PT / EN

Solo show at Casa-Museu Bissaya Barreto
R. Infantaria 23, Coimbra

The exhibition Weaving Landscapes weaves together key thematic strands in the work of Mónica de Miranda: on one hand, the series Archipelago and Like a Candle in the Wind, and on the other, Tomorrow is Another Day, Twins, and Panorama. Rather than being presented as distinct, separate themes, they reflect the fluidity that characterizes the artist's creative process. These thematic axes interlace questions of identity, struggle, reappropriation, and bodily visibility, with land as a symbolic stage for resistance and the construction of identity. The body is the central theme that runs through the different layers of her work, offering a complex narrative about tensions between past and present, the visible and the invisible, and collective and individual histories.

In the series Archipelago and Like a Candle in the Wind, the artist uses the island as a metaphor to explore the fragmentation and reconstruction of identities that emerge from diasporic processes. The island is portrayed in Western culture as an isolated place, a frontier between the known and the unknown, often represented as a wild and exotic location where one can escape civilization. In the artist’s work, the island is not only a physical territory but also a space of reconnection, used by the artist to question dynamics of identity and belonging. The works in Like a Candle in the Wind are intervened with wax and pigments, enriching their texture and color and alluding to the need for preservation—not only of the soil as matrix but also of the relationship between memory and history.

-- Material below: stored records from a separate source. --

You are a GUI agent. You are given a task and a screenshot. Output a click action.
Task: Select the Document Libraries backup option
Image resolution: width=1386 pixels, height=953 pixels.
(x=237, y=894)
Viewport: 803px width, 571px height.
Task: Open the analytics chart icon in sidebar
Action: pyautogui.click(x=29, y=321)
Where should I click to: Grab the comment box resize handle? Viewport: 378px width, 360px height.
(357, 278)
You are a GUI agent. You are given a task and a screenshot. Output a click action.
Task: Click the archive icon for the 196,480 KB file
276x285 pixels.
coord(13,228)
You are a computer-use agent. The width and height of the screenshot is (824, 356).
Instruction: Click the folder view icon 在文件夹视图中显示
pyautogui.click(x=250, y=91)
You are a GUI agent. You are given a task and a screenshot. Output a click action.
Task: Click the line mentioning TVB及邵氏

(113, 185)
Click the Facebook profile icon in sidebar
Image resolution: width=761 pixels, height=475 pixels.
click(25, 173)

In the series Panorama and Tomorrow is Another Day, Mónica de Miranda reflects on how urban space and architectural structures are marked by political struggle and the search for identity. In the first series, Babel Tower, the artist depicts the Tour de l’Échanger, an architectural project embedded within political codes and narratives defined by systems of thought grounded in the idea of art as a tool for social transformation. In the second series, buildings of Angolan modernist architecture—symbols of colonial privilege—become testimonies of the complex dynamics of power and oppression. The artist interrogates the narratives shaped by architecture, questioning how these structures function as symbols of colonial power, the struggle for independence, and, today, of gentrification. She challenges us to consider how we photograph history, how narratives are constructed, and how architectural style testifies to the reality of ruin, reflecting on power and positionality.

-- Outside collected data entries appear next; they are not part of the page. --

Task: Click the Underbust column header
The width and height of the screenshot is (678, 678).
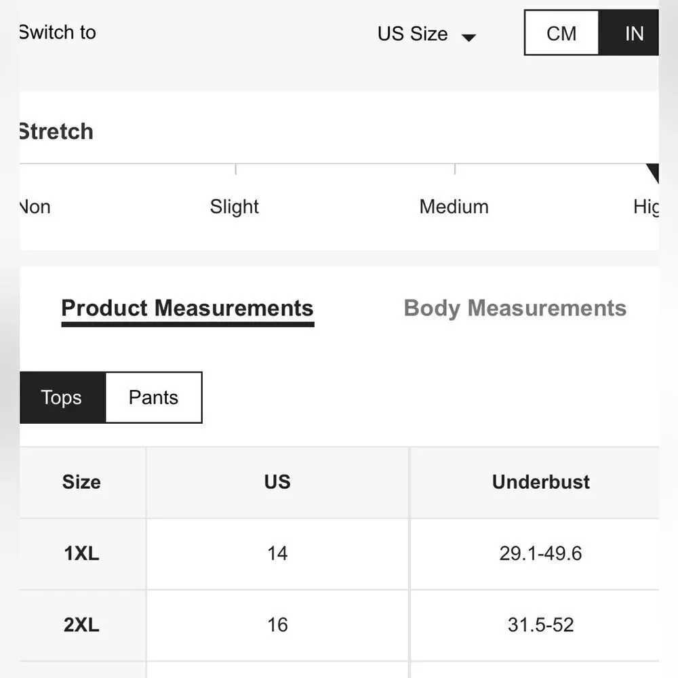Action: coord(540,482)
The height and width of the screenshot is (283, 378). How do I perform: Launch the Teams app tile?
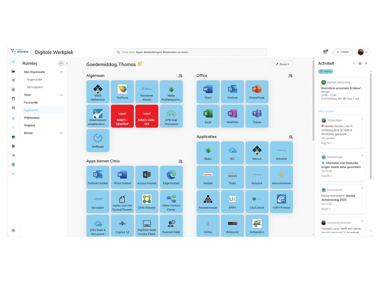coord(257,116)
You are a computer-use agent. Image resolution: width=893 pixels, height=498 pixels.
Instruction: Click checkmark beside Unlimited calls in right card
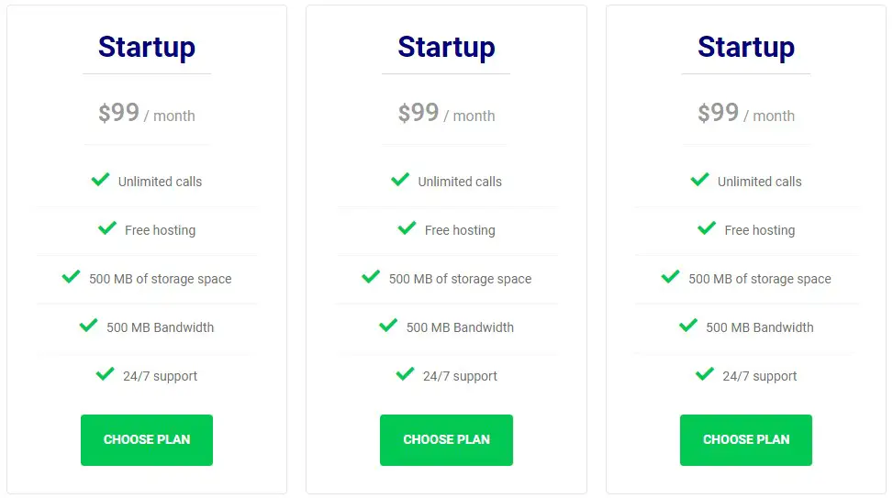(x=700, y=180)
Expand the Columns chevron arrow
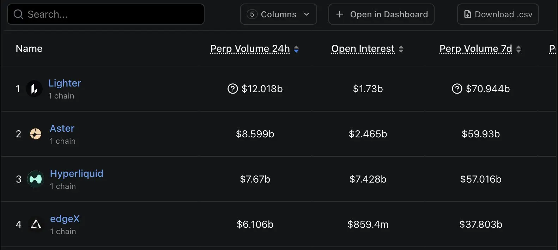 pyautogui.click(x=307, y=14)
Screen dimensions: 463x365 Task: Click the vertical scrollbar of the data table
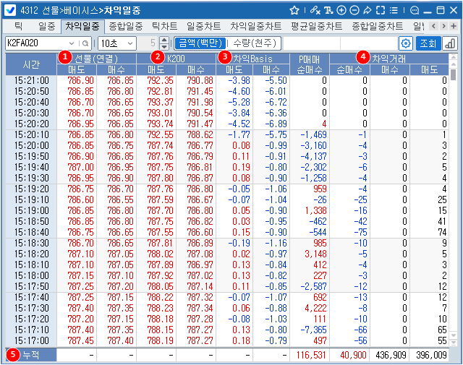pos(454,210)
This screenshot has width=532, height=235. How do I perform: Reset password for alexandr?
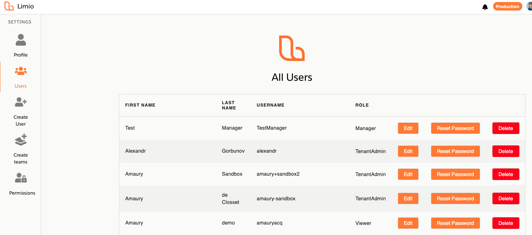click(x=455, y=151)
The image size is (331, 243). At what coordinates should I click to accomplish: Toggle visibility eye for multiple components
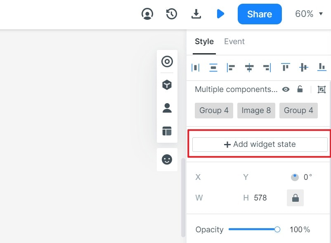(x=286, y=90)
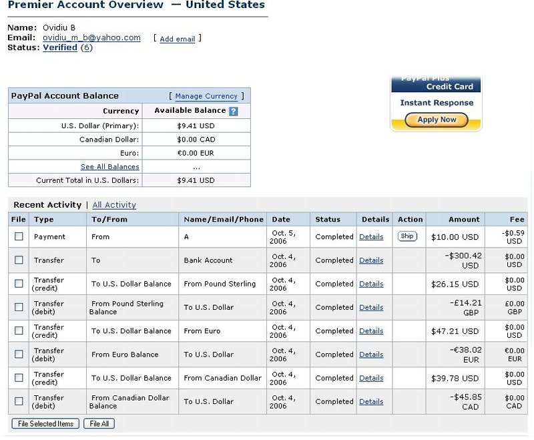Toggle checkbox on the -$45.85 CAD transfer row

coord(19,401)
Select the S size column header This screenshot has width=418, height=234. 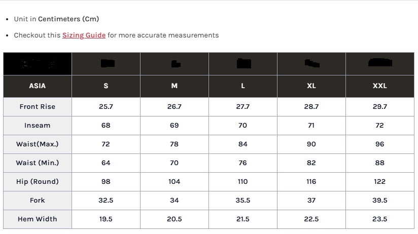[x=106, y=86]
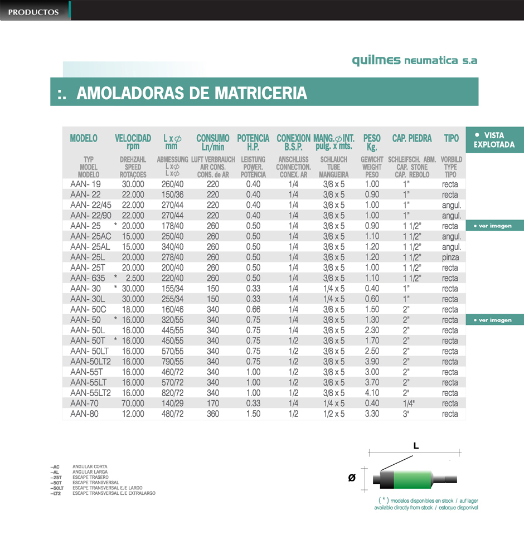Click the asterisk stock availability note
Viewport: 524px width, 535px height.
pos(426,504)
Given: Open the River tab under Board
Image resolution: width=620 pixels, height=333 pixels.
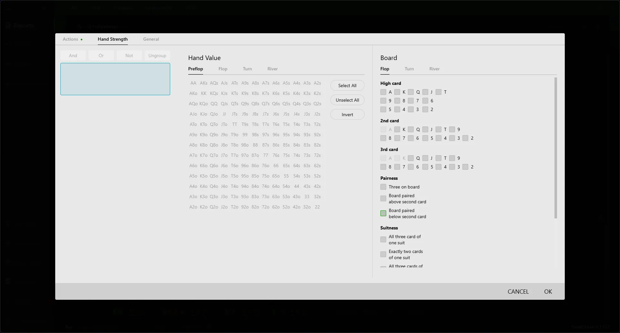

In the series Springboard, Mónica de Miranda photographs an abandoned public swimming pool. Once built for the enjoyment of the colonial bourgeoisie, it is now reused by peripheral communities. The pool, initially a space of exclusion, is today repurposed for storage and the production of construction materials. By capturing these images, the artist questions the dynamics of land ownership and use, suggesting that the land, although often neglected or abandoned, remains a contested ground where belonging and identity are constantly redefined.

The film Path to the Stars narrates the fictional journey of a former combatant in Angola’s liberation struggle as she travels by boat along the banks of the Kwanza River, the birthplace of the Ndongo kingdom—a pre-colonial African state tributary to the Kingdom of Kongo, created by subgroups of the Ambundu and led by the king Ngola. The protagonist follows a feminist, reivindicative purpose, encountering figures such as an elderly woman, a child, an astronaut, and soldiers attempting to read her future in the lines of an astral map of Angola. Themes such as the desire for belonging, the duality of future and present, and the relationship with the land—recurring themes in the artist’s work—are also present in this piece.

Thus, Weaving Landscapes proposes a continuous re-evaluation of history, space, and identity, presenting works that trace a poetic narrative of resistance, reappropriation, and transformation.